Update the records below so that every "click coordinates" reads "tap coordinates", leaving everything else unchanged.

--

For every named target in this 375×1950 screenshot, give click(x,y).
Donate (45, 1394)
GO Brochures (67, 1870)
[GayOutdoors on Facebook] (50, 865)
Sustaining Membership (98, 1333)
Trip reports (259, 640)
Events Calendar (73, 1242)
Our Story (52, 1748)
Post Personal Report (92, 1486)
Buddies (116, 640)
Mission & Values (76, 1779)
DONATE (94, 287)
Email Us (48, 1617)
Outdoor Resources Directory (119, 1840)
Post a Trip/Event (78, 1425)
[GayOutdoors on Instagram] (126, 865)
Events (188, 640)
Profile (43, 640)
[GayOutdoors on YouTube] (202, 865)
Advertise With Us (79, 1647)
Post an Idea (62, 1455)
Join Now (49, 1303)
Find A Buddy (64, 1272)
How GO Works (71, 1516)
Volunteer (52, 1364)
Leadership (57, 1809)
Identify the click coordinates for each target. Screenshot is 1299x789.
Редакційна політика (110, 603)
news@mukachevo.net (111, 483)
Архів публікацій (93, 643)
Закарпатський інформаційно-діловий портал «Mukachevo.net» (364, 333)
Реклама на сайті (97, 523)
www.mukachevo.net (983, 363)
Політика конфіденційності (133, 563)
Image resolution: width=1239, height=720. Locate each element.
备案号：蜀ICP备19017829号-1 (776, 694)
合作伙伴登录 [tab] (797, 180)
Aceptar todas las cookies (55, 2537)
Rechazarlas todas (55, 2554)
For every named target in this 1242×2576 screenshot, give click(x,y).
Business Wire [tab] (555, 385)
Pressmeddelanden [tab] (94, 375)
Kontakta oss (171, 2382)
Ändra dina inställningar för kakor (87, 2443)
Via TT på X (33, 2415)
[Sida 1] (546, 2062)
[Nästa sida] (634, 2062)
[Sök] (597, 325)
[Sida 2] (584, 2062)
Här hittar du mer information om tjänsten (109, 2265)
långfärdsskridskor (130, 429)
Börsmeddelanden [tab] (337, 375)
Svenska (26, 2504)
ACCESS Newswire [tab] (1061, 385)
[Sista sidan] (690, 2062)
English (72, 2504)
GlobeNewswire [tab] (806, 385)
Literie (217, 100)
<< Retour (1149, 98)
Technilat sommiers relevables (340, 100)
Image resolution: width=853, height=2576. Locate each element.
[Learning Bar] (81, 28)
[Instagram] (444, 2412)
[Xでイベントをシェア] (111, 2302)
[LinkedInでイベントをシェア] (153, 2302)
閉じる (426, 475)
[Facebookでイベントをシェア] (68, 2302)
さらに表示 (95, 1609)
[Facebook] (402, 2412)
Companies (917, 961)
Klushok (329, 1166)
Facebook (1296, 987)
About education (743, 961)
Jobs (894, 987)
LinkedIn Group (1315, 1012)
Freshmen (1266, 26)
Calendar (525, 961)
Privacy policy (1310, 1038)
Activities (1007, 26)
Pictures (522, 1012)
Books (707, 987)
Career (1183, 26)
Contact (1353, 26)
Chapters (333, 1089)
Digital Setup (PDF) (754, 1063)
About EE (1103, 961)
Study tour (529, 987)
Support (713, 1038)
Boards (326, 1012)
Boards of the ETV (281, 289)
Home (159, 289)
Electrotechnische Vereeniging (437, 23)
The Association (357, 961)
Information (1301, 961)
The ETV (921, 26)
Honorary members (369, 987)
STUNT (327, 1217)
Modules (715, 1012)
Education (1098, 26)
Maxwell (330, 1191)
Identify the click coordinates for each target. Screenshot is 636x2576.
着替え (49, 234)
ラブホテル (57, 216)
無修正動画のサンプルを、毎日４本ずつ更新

--

(Final answer):
For every named target in this 375×1950 screenshot, give click(x,y).
Donate (45, 1394)
GO Brochures (67, 1870)
[GayOutdoors on Facebook] (50, 865)
Sustaining Membership (98, 1333)
Trip reports (259, 640)
Events Calendar (73, 1242)
Our Story (52, 1748)
Post Personal Report (92, 1486)
Buddies (116, 640)
Mission & Values (76, 1779)
DONATE (94, 287)
Email Us (48, 1617)
Outdoor Resources Directory (119, 1840)
Post a Trip/Event (78, 1425)
[GayOutdoors on Instagram] (126, 865)
Events (188, 640)
Profile (43, 640)
[GayOutdoors on YouTube] (202, 865)
Advertise With Us (79, 1647)
Post an Idea (62, 1455)
Join Now (49, 1303)
Find A Buddy (64, 1272)
How GO Works (71, 1516)
Volunteer (52, 1364)
Leadership (57, 1809)
Identify the tap coordinates for each target. Screenshot is 1299x789.
Редакційна політика (110, 603)
news@mukachevo.net (111, 483)
Архів публікацій (93, 643)
Закарпатський інформаційно-діловий портал «Mukachevo.net» (364, 333)
Реклама на сайті (97, 523)
www.mukachevo.net (983, 363)
Політика конфіденційності (133, 563)
Image resolution: width=1239, height=720. Locate each element.
备案号：蜀ICP备19017829号-1 (776, 694)
合作伙伴登录 [tab] (797, 180)
Aceptar todas las cookies (55, 2537)
Rechazarlas todas (55, 2554)
For every named target in this 1242×2576 screenshot, give click(x,y).
Business Wire [tab] (555, 385)
Pressmeddelanden [tab] (94, 375)
Kontakta oss (171, 2382)
Ändra dina inställningar för kakor (87, 2443)
Via TT på X (33, 2415)
[Sida 1] (546, 2062)
[Nästa sida] (634, 2062)
[Sök] (597, 325)
[Sida 2] (584, 2062)
Här hittar du mer information om tjänsten (109, 2265)
långfärdsskridskor (130, 429)
Börsmeddelanden [tab] (337, 375)
Svenska (26, 2504)
ACCESS Newswire [tab] (1061, 385)
[Sista sidan] (690, 2062)
English (72, 2504)
GlobeNewswire [tab] (806, 385)
Literie (217, 100)
<< Retour (1149, 98)
Technilat sommiers relevables (340, 100)
Image resolution: width=853, height=2576. Locate each element.
[Learning Bar] (81, 28)
[Instagram] (444, 2412)
[Xでイベントをシェア] (111, 2302)
[LinkedInでイベントをシェア] (153, 2302)
閉じる (426, 475)
[Facebookでイベントをシェア] (68, 2302)
さらに表示 (95, 1609)
[Facebook] (402, 2412)
Companies (917, 961)
Klushok (329, 1166)
Facebook (1296, 987)
About education (743, 961)
Jobs (894, 987)
LinkedIn Group (1315, 1012)
Freshmen (1266, 26)
Calendar (525, 961)
Privacy policy (1310, 1038)
Activities (1007, 26)
Pictures (522, 1012)
Books (707, 987)
Career (1183, 26)
Contact (1353, 26)
Chapters (333, 1089)
Digital Setup (PDF) (754, 1063)
About EE (1103, 961)
Study tour (529, 987)
Support (713, 1038)
Boards (326, 1012)
Boards of the ETV (281, 289)
Home (159, 289)
Electrotechnische Vereeniging (437, 23)
The Association (357, 961)
Information (1301, 961)
The ETV (921, 26)
Honorary members (369, 987)
STUNT (327, 1217)
Modules (715, 1012)
Education (1098, 26)
Maxwell (330, 1191)
Identify the tap coordinates for each target. Screenshot is 636x2576.
着替え (49, 234)
ラブホテル (57, 216)
無修正動画のサンプルを、毎日４本ずつ更新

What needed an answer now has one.